The site of the smelting hall had been terraced into the hill slope. While it was cut into the ground at its eastern end, it was raised up on fill at its western end. The building was 40 metres (131 feet) long and varied slightly in width from 19 to 19.5 metres (62 to 64 feet). The superstructure was supported on rows of large timber posts, roofed with corrugated iron for fire safety reasons. In 1868, Josiah Holman gave the dimensions of the building as 125 feet long by 60 feet wide and provided many other details of the smelting works in his 1868 report.
Within the smelting hall were five reverberatory furnaces of the traditional Welsh type, each connected by subsidiary flue to the main arched brick flue for the chimney stack. The surviving dimensions of the furnaces reveal their use. Holman indicated that there were one roasting furnace, three smelting furnaces and one refining furnace in this shed. Since the larger furnaces tend to be for calcining and the smallest for refining, it is probable that Furnace 5 was used for roasting, Furnaces 2-4 for smelting and Furnace 1 for refining.
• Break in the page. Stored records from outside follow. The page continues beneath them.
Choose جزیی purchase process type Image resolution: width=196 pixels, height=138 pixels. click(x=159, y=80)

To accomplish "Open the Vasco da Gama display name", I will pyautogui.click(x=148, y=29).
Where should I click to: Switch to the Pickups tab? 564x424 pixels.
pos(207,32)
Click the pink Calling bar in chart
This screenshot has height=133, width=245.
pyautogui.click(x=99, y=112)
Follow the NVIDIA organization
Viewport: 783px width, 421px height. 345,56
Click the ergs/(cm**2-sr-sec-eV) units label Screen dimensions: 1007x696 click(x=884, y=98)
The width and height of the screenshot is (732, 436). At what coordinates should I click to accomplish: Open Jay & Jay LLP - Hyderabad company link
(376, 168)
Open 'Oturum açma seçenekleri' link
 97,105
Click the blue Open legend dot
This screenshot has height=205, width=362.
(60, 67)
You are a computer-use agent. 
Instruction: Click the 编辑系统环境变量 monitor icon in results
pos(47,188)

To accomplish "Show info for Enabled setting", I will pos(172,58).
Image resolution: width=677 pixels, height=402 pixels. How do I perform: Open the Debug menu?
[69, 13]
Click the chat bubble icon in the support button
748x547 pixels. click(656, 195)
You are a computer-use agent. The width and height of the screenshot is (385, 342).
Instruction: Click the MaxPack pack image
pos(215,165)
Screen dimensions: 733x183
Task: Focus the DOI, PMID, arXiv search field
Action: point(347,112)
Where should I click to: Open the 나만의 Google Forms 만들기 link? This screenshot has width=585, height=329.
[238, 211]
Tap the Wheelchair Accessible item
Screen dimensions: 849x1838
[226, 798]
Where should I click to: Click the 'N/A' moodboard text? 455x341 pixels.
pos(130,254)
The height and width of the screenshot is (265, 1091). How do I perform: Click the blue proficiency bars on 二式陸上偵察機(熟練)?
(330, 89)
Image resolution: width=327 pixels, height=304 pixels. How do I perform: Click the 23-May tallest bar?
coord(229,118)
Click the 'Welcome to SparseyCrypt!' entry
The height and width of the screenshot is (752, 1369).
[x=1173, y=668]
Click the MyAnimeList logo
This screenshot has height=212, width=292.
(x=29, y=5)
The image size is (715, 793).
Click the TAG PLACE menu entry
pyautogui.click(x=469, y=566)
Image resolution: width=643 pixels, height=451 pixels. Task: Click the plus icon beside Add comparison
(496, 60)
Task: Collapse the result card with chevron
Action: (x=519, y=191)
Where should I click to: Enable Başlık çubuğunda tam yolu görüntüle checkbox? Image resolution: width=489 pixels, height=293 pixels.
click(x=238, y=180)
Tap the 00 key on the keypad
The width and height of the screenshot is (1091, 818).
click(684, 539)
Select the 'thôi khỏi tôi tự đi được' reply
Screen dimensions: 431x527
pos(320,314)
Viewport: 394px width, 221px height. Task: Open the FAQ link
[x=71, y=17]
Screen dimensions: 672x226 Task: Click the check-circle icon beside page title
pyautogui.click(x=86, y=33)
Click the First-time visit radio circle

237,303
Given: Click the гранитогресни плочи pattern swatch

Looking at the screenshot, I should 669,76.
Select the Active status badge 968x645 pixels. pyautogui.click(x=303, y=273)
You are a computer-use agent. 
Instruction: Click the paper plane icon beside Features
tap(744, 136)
In a separate shed was another reverberatory furnace. The rectangular shed, again post-built and roofed in corrugated iron, measured 18 metres (59 feet) long by 7.5 metres (24 feet 6 inches) wide. Holman gave the dimensions as 60 by 50 feet, suggesting that the brick paved yard on the east side of the shed was also roofed over. The furnace was connected by flue to the main chimney stack.
Holman described a smaller shed, measuring 35 by 25 feet covering a calcining furnace. While no evidence of the building was found, except for the boundary wall of the smelting works, the excavation did reveal a very unusual six-sided conical furnace, with six separate fire grates. In this case there was no indication that the furnace was connected to the main chimney.
The process of refining the ores to produce copper at Cadia are described in a number of historical sources. It can be proven that the eight or nine stage process used in South Wales was reduced to a more efficient six stage process in Smelter No. 1 at Cadia in the 1860s. A single stage process was used in Smelter No. 2 at Cadia in 1905-1906.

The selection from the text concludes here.